For months, Henry hid in the swamps while being considered a wanted man. On December 7, 1865, during Henry’s wedding ceremony to Rhoda Strong, the Home Guard arrested him with no warrant. Legend has it that Henry filed his way out of the jail and, still shackled, made his way home to Rhoda.

Henry started a band, known as Lowrie’s band, of disgruntled Indians, two African Americans, and one Scotsman. They started robbing rich white residents of Robeson County, earning them the reputation of being the local ‘Robin Hoods’. When the state government declared them outlaws and posted rewards for them, the band retaliated with violence. This stretch of violence resulted in the deaths of 10 members of the Police Guard and the Lowrie Band.

In 1871, the chief of the Police Guard had the Lowrie women gathered up and held them hostage in prison. Lowrie and his gang sent the chief a letter demanding the immediate release of their women or an escalation of violence and like treatment to their women-folk. What was the chief to do but release the Lowrie women?

The last known crime of Lowrie and his band came on February 16, 1872 when they raided Lumberton and stole over a $1000 worth of goods and a safe containing $20,000. The safe was later discovered, open and empty, in the sheriff’s office. It is said by some that the reward money that the government had gathered had been in that safe at Pope and McLeod’s General Store, others say that the $12,000 reward went unclaimed. But all accounts say that Henry Barry Lowrie disappeared after that heist.

While rumors abounded that Henry had accidentally blown his own head off while cleaning his gun, several others hinted that he had escaped to the West. And to further stimulate these speculations, it is said that at least twice a year, Rhoda took trips out west. She never said where she was going or who she was visiting.

While I gathered all of this information, I little cared about which version was true. We all know that rumors surround outlaws and that the truth is probably a little of all of them. But Henry Barry Lowrie stirred the ‘What if’ component of my brain like none of the other outlaw legends had.

So how about it readers, is there an outlaw, famous or infamous, that strikes a chord with you and has quickly become a favorite?

Tuesday, July 8, 2008

Happy, Happy, Happy

It's the time of the month when I update this blog. And for those that still check in regularly I have great news-I've finished revising my wip and have finally gotten to the query stage of my writing career. The Schoolmarm's Seduction is now sitting in several agent's inboxes. Yay! Time to saddle up and move on to the next story.

What I've Been Reading

Reading was slow this month as I put myself on a deadline and meant to keep it come Hell or high water. I've only managed to read three new books. The husband and I each went and picked out a new book by our favorite authors, but I ran across a new hardback by another fave and hubby let me slip it in. The hardback I picked up was Odd Hours by Dean Koontz. This was another great installment to the Odd Thomas saga, which I am a rabid fan of.
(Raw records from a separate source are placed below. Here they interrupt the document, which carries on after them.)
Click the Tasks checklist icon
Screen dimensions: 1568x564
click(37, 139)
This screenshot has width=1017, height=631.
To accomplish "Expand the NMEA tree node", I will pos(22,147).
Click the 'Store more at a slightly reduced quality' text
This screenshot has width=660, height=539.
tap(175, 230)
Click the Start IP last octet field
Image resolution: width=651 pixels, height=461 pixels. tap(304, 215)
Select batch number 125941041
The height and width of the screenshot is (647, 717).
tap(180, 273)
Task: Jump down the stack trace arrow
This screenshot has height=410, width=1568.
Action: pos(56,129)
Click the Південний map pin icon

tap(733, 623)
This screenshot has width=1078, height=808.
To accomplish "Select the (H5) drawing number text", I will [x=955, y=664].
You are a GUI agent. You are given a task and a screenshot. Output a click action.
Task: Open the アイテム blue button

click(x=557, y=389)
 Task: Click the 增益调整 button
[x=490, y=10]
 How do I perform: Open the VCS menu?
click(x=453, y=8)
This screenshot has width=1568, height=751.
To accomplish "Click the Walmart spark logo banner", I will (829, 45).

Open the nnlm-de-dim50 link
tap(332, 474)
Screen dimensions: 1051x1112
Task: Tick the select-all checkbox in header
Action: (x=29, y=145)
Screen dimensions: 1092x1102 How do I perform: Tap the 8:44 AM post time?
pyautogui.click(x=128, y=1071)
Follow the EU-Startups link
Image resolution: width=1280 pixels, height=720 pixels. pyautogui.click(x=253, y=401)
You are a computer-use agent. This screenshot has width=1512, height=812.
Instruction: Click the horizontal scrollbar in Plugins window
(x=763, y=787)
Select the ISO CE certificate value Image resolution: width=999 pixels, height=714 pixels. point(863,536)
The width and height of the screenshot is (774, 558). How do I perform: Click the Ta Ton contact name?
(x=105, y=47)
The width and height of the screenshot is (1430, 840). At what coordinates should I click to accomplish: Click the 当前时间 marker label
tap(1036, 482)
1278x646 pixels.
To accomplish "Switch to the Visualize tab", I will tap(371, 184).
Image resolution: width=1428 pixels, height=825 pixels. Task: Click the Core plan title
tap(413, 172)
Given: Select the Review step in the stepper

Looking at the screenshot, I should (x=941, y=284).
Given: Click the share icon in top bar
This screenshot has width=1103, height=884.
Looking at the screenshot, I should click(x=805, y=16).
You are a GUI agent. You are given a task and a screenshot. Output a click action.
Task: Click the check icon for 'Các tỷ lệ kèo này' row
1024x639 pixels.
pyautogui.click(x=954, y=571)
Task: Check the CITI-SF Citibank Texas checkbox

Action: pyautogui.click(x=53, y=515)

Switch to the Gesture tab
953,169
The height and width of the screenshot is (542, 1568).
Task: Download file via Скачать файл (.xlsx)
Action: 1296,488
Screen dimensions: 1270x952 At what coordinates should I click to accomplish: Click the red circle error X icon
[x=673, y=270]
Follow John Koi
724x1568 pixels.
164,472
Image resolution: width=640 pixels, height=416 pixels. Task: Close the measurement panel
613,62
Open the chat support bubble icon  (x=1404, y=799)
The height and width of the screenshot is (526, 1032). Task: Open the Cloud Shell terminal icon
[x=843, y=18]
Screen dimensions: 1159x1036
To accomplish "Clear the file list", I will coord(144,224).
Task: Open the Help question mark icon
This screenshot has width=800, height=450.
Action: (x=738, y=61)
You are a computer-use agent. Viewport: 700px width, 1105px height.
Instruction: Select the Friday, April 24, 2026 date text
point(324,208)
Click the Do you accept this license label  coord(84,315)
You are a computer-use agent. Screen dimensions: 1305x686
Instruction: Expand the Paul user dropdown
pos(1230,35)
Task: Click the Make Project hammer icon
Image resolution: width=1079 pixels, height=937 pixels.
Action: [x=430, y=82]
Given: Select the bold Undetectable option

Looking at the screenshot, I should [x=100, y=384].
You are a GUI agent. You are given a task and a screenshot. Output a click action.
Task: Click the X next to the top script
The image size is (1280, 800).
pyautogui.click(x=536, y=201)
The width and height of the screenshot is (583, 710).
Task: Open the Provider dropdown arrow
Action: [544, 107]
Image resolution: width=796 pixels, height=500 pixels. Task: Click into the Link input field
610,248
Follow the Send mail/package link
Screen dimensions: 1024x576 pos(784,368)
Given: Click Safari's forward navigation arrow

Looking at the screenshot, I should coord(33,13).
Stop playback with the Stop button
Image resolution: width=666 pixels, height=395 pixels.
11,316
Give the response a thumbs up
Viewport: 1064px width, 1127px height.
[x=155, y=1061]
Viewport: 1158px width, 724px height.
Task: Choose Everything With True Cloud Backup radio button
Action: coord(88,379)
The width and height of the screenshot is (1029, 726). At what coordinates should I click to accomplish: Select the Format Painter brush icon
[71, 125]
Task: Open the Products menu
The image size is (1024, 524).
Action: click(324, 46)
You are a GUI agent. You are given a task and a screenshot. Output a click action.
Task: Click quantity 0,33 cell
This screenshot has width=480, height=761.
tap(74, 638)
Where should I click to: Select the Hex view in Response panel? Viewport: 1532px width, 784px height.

For those that read it, I like the new addition of Ole Blue Eyes in this book and his turn as a poltergeist. Great scene. I can't wait to see what Odd and Frank are up against next.

I also picked up Suzanne Enoch's After the Kiss. (Sigh), I just love Suzanne Enoch's books. She always packs so much into each book, I find that I can't put them down until I've read every word, and I usually end up re-reading them to death. I really liked Sullivan Waring and the angst he goes through to embarrass his father and half-brother. And Lady Isabel may be my favorite Enoch heroine to date. She starts out blackmailing Sullivan, simply because she can. That is so realistic. First she gets curious, and then she gets infatuated. And finally she falls in love with the most unlikely man-the thief who broke into her home! It's a great book and I highly recommend it.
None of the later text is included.